• SOURCE RECORDS
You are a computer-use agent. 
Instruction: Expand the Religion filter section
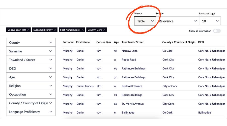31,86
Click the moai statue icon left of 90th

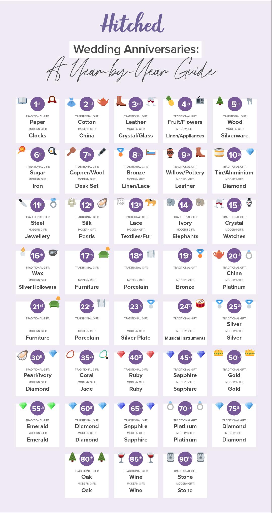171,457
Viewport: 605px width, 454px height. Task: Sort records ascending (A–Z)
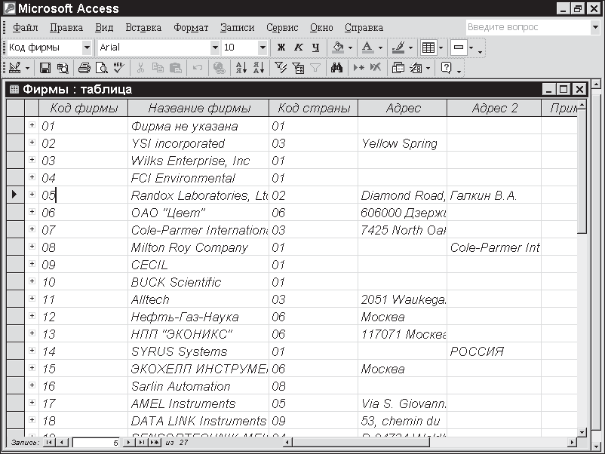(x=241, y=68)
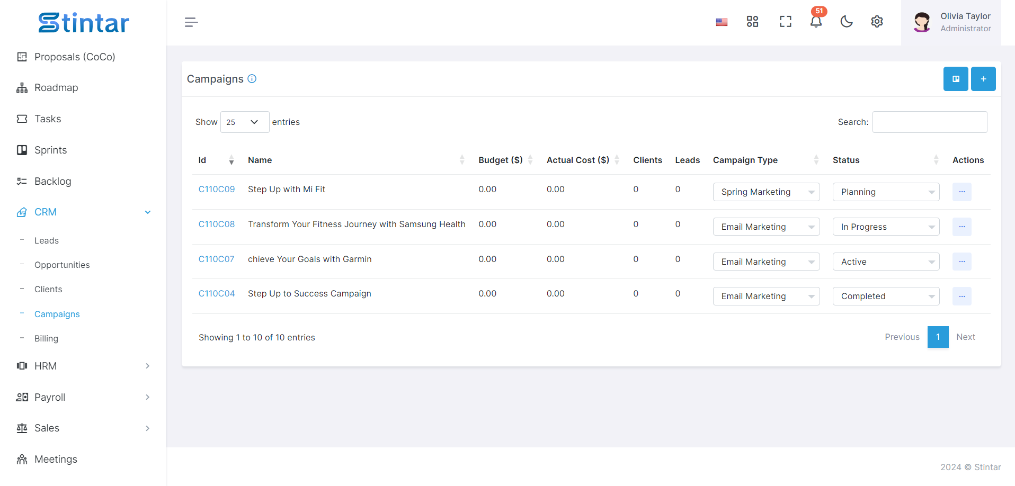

• AIM OF THE TASK
Nothing but an exact copy is needed, covering the lines from the line with "Click the moai statue icon left of 90th" through the last line of the entries, pictures excluded.

• TASK SOLUTION
Click the moai statue icon left of 90th

171,457
Viewport: 605px width, 454px height. Task: Sort records ascending (A–Z)
(x=241, y=68)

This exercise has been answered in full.